Fall 2000, Volume 18.1

Poetry

Photo of Barry Ballard.

Barry Ballard

Barry Ballard received his M.A. from Texas Christian University in 1983. A widely published poet, he has a strong preference for writing contemporary sonnets. His first collection, Green Tombs to Jupiter (2000), won the 1999 Snail's Pace Press Award for Poetry.  

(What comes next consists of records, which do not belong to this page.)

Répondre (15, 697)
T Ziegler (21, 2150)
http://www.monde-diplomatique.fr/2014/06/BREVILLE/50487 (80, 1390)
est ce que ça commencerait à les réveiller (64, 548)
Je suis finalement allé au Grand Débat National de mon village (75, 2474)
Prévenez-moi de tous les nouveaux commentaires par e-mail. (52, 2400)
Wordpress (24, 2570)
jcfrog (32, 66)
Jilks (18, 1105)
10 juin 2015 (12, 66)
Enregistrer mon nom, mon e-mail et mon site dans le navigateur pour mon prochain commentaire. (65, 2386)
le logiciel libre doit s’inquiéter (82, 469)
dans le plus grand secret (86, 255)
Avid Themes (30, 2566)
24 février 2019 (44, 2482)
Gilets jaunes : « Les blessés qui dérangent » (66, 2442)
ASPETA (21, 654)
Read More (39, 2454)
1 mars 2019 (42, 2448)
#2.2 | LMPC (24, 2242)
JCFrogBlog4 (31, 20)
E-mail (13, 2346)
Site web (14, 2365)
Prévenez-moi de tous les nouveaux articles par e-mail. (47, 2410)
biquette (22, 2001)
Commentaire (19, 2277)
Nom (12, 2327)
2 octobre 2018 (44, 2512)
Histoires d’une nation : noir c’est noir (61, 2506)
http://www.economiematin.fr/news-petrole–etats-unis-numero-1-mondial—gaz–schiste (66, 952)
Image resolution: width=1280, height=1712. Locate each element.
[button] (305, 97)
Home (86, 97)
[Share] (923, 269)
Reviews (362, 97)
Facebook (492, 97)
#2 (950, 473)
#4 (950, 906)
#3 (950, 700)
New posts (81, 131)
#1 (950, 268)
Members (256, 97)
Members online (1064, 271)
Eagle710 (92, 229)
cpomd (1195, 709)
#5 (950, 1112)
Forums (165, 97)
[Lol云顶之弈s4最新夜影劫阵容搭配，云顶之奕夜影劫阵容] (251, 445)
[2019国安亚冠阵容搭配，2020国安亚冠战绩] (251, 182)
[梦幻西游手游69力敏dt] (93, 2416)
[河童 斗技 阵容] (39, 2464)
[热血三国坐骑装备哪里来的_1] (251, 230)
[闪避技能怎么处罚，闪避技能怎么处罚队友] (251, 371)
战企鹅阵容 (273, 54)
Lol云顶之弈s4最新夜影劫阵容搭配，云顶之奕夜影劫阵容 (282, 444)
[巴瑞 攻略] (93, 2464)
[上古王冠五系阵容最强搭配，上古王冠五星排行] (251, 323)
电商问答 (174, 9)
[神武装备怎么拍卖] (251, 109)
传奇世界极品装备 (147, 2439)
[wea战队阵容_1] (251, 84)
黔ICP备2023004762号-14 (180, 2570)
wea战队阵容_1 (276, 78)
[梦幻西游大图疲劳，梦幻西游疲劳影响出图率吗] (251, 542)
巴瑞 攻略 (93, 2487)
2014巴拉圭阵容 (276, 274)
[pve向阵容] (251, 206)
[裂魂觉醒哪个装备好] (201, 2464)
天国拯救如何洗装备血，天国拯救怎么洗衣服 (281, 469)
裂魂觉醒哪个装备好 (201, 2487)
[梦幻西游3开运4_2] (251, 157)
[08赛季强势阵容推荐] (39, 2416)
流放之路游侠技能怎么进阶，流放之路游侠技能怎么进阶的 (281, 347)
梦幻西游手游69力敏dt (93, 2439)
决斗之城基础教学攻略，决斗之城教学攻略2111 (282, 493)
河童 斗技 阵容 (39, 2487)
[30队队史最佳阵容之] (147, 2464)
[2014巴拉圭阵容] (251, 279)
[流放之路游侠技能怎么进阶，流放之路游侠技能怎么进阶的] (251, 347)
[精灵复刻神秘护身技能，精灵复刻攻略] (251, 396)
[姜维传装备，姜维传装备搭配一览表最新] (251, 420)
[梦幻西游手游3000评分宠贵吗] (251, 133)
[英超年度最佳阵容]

See other poetry by Barry Ballard published in Weber StudiesVol. 21.1  and  Vol. 23.1.


 

Jupiter

—Terry Holt, "The Universe Next Door"

I want a perfect body, an orbit
that's predictable, and under my left
arm, a massive vortex circling my breast,
large enough to swallow Earth and dismiss
the fact that it ever existed. It
will disintegrate things but the process
still leaves clouds swimming in carbon, a death
burning and freezing in salmonpink mist.
 
And for twelve thousand miles my eye-sockets
will shower in thick seas that fill my womb,
metallic walls cradling the birth of charged
particles, spiraling embryos wet
with the space of this new birth, with each moon
watching like assigned midwives standing guard.

 

Farming the Ocean Floor

They stir themselves in this muck of lightless
environment like the finger of God
swept through dense mineral and nebulous clods
of thick ash, floating sparks of light compressed
in this fight against the narcotic of
nitrogen and cold hallucinations.
Their lifeline cables unwind like code from
the desperate tension that wrestles above.
 
And when they sleep, their dreams are restricted
by microchips, the plastic colonies
that regulate their ability to
believe, their consciousness in this widespread
disguise of "second creation" that bleeds
into their filtered world, their bubbled view.

 

 The Last Superstition

One more road or runway and the earth will
go flat. And you sit at the edge with your
feet hanging off into deep space, the roar
of your frustration the only real
answer for each thought that gets away. You
flinch at what you swear was the passing shape
of something brushing your legs, the earthquakes
of Venus or blue dust where hot stars brew.
 
Without thought you push off the blank concrete,
ignoring the voices that say heaven
is up and hell's buried deep. And vision
tells you "new earth" has nothing to complete
here, that bodies build new constellations,
the bold risk of this last superstition.

 

Naked Continents

Your eyes open like the entire planet
turns over in new orbits, when the worn
surface gets hit by a bolt of skyborne
ice, an ellipse during the night that tests
your memory, its tensions and lies. The stress
of cold privacy recedes as the storms
are washed in new atmospheres that transform
the map of your face in brilliant sunsets.
 
And the ice melts from those first tested peaks
that surface, bold emotion poured in streams
that run down your arms where your hands are cupped,
where you wait for that first taste of the meat
and manner of all this, the clay of dreams,
naked continents when a world erupts.